Avril, guided by a stubborn sense of justice (and perhaps loneliness), demands Cosmos be tried as an individual, not merely property, setting off a storm of media attention and public discourse.
Dosch’s script, co-written with Anne-Sophie Bailly, balances punchy, deadpan humor with earnest legal debates. The film wields satirical edge: court proceedings turn into circus stunts, with “experts” arguing whether dogs possess souls or if their actions reflect the failings of their owners.
Animated sequences and documentary-style media montages heighten the absurdity, illustrating how a simple trial becomes a battleground for bigger debates on sentience, moral agency, and societal fears.
Yet, comedy soon yields to heartbreak. Cosmos isn’t portrayed as a cartoonish hero, but as a real dog expressively vulnerable, unpredictable, and ultimately the most dignified presence onscreen.
As the trial unfolds, Avril’s advocacy for Cosmos serves as a proxy for anyone ever ostracized for simply being themselves. Her journey blends personal reflection with struggle against a system capable of deep cruelty under the guise of order.
Performances, Politics, and Satirical Nuance
Kodi, the dog, undeniably steals each scene with subtle expressiveness, conveying aggression, fear, longing, resilience, all with a simple gaze or head tilt.
The cast around him adds dimension: François Damiens delivers an understated turn as Cosmos’ beleaguered owner, Dariuch, while Anne Dorval serves up deliciously villainous energy as the grandstanding prosecutor, Rosalie, hotter on press coverage than justice.

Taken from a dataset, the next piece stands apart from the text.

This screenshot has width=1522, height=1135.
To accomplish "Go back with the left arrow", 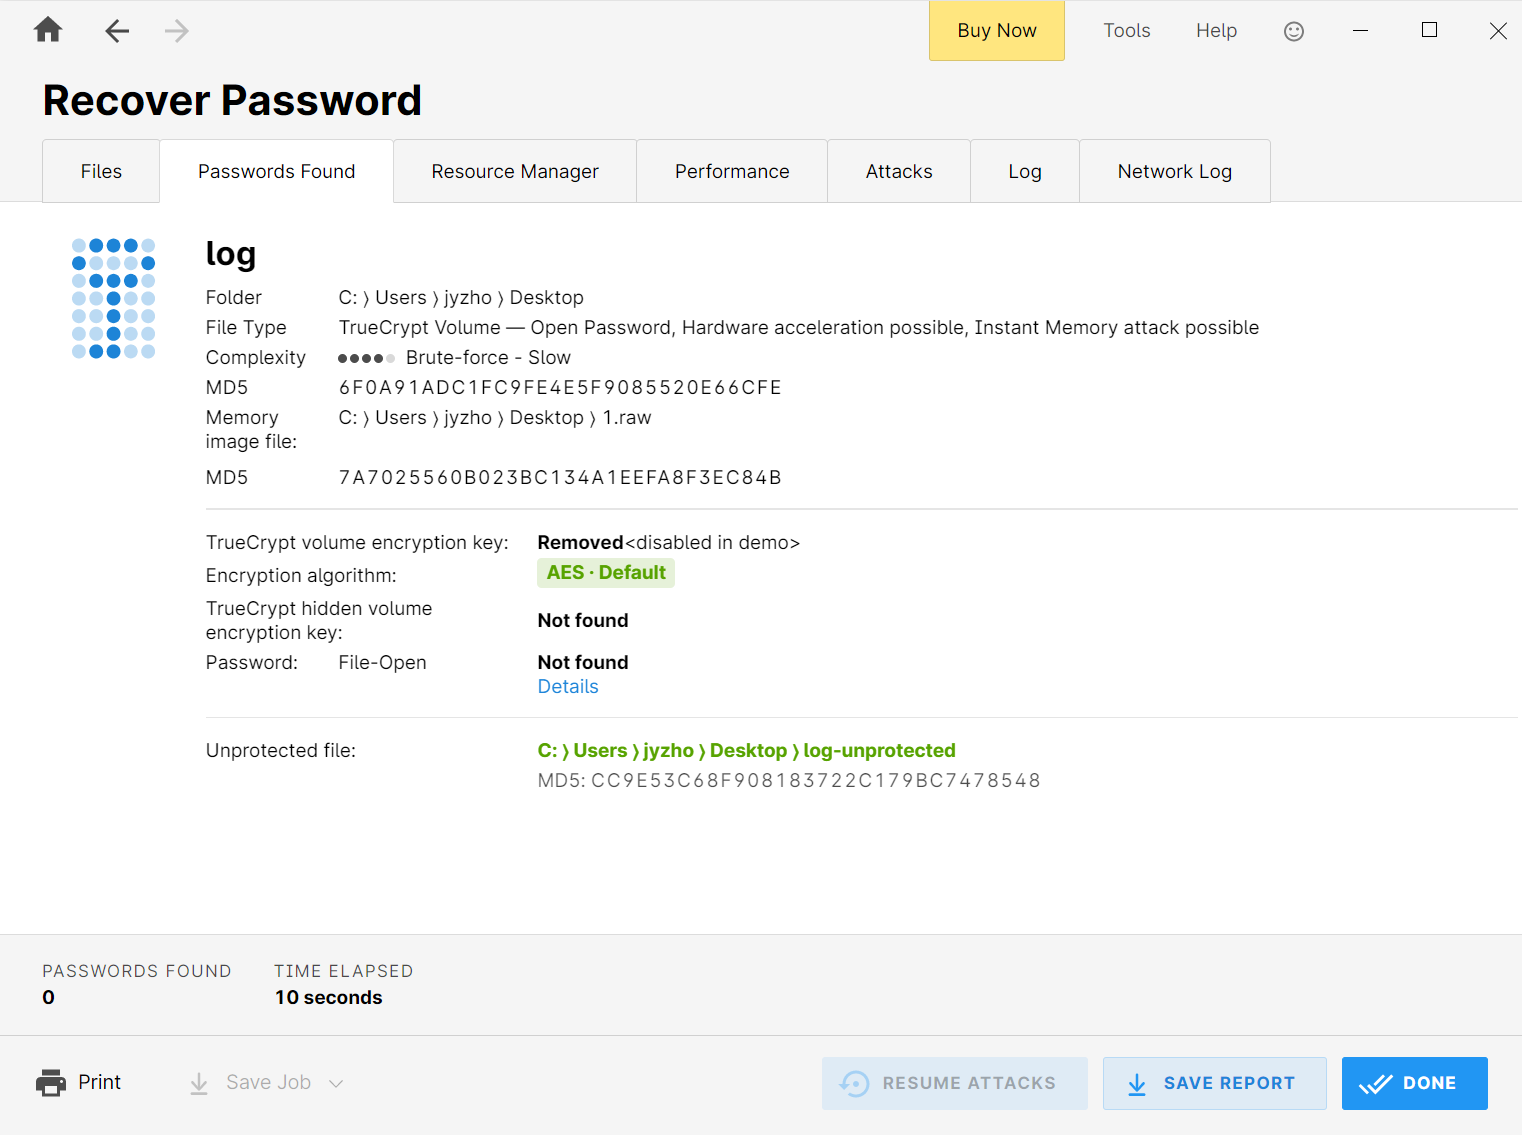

Avril, both as character and narrator, is a whirlwind. Her desperation, awkwardness, and rare hopes make her a strikingly relatable lead. Dosch isn’t afraid to show the messy in-betweens the loneliness of crusading for hopeless cases, the humiliation of public failure, and the small triumphs that come from simply trying.
The film’s satire expands beyond the trial. News media sequences capture “experts” spouting nonsense about canine psychology, politicians using Cosmos’ trial for electoral gain, and activists marching for animal rights while society at large shrugs.
Satirical targets multiply: the arbitrary nature of law, the emptiness of performative politics, and the uncomfortable truth that compassion quickly evaporates when it’s inconvenient.
Tonal Shifts, Philosophical Depth, and Audience Reaction
“Dog on Trial” wears many hats: It’s alternately uproarious, bleak, maddeningly silly, and wrenching. The film is unafraid to change moods suddenly, provoking laughter as a dog psychologist tries to “interpret” Cosmos’ barks, then plunging into the heartbreak of the trial’s aftermath, as Avril faces a legal system that grants animals no true voice and demands conformity, even to the point of violence.

Some viewers may find these shifts disorienting. The middle section grows crowded with subplots: Avril’s fraught personal life, a quietly touching romance with Cosmos’ handler, and glimpses into the lives of the trial’s collateral victims. These sometimes muddle the film’s pacing, and the jumble of satire and earnestness won’t work for all tastes.
The film’s ending has provoked significant debate. Critics note that just as hope seems possible, “Dog on Trial” reminds audiences that systems defined by exclusion and punishment seldom reward those who challenge the rules.
It’s a risky choice, one that likely contributed to passionate post-festival discussions online, with some viewers calling it bold and truthful, others feeling betrayed by its refusal to blush with false optimism.
“Dog on Trial” is not simply a courtroom farce, nor is it a conventional drama about a lovable misfit. Its greatest strength is its refusal to provide easy answers about justice, empathy, or the animal/human divide. Instead, it asks audiences to question the stories they believe about punishment and compassion.
Kodi’s portrayal of Cosmos lingers in memory: vulnerable, stubborn, unknowable and far more real than most onscreen animals could hope to be.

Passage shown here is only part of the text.